Versicherungsfrage: Wer haftet bei Weihnachts- und Silvesterunfällen?

Autor: FinanceScout24 - Veröffentlicht am 24.12.2018

Die besinnliche Weihnachtszeit führt manchmal zu Unfällen: Wenn der Weihnachtsbaum brennt, ist der Schock groß. Auch an Silvester steigt die Gefahr für Unfälle durch defekte Böller. Da ist gut zu wissen, wer im Schadensfall die Konsequenzen trägt.

In vielen Fällen zahlen Versicherungen wie Haftpflicht- und Hausratversicherung für den entstandenen Schaden. Es hängt aber stark davon ab, ob Fahrlässigkeit oder Unachtsamkeit zu dem Unfall führte und ob potenzielle Gefahrenquellen vorab eliminiert wurden.

Typische Schadensfälle zu Weihnachten

Weihnachten ist die Zeit der Kerzen; zwar greifen immer mehr Menschen zu LED-Lichtern, doch der flammende Schein einer angezündeten Kerze kann manchmal nicht ersetzt werden. Vorsicht ist bei ausgetrockneten Adventskränzen und der Anordnung der Lichter auf dem Weihnachtsbaum geboten: Wird die Kerze zu dicht an einem trockenen Zweig oder anderem Baumschmuck platziert oder nicht ausreichend befestigt, kann der Baum rasch zum ungewollten Flammenmeer werden. Besonders kritisch: umstehende Geschenke, Elektrogeräte oder Wandschmuck wie Gardinen, auf die das Feuer leicht überspringen kann. Normalerweise sind solche und ähnliche Schäden von der Hausratversicherung abgedeckt. Diese umfassen sowohl die Schäden durch die Flammen als auch jene durch das Löschwasser. Einschränkungen bei der Zahlung gibt es, wenn Adventskranz oder Baum nachweislich unbeaufsichtigt gelassen wurden. Die private Haftpflichtversicherung zahlt indes bei der Beschädigung einzelner Dinge; handelt es sich um eigene Gegenstände, kommt die Versicherung oft nur für einen Teil der Kosten auf. In jedem Fall ist wichtig, den Schaden umgehend – also gleich nach den Feiertagen – der Versicherung zu melden und möglichst viele Informationen über die Ursache anzugeben.

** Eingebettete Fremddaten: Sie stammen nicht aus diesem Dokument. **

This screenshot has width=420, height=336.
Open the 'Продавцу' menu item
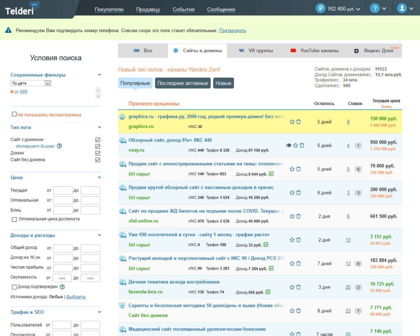point(148,10)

Böllerunfälle und Co: Absicherung bei Silvesterpannen

Auch an Silvester ist das Potenzial für Unfälle vorhanden. Feuerwerkskörper können Gegenstände und Menschen schädigen, wenn sie defekt sind oder unsachgemäß gestartet werden. Partygäste, die mit Böllern einen Unfall verursachen, sind in der Regel über die Privathaftpflicht abgesichert. Bei Kindern unter sieben Jahren haftet die Versicherung der Eltern, doch wird hier manchmal aufgrund der vernachlässigten Aufsichtspflicht nicht alles gezahlt. Wird ein Gegenstand wie ein Auto durch einen unbekannten Verursacher geschädigt, weil etwa eine Rakete darauf landet, zahlt bei größeren Beschädigungen die Teilkaskoversicherung des Halters. Kleinere „Schmorspuren“ hingegen sind nicht abgesichert. Verletzungen durch Feuerwerk, die behandelt werden müssen, sind durch die Krankenversicherung abgedeckt, bei bleibenden Schäden springen Unfall- oder Berufsunfähigkeitsversicherung ein. Auch bei Silvesterunfällen sollte der Kontakt zur Versicherung frühestmöglich gesucht werden.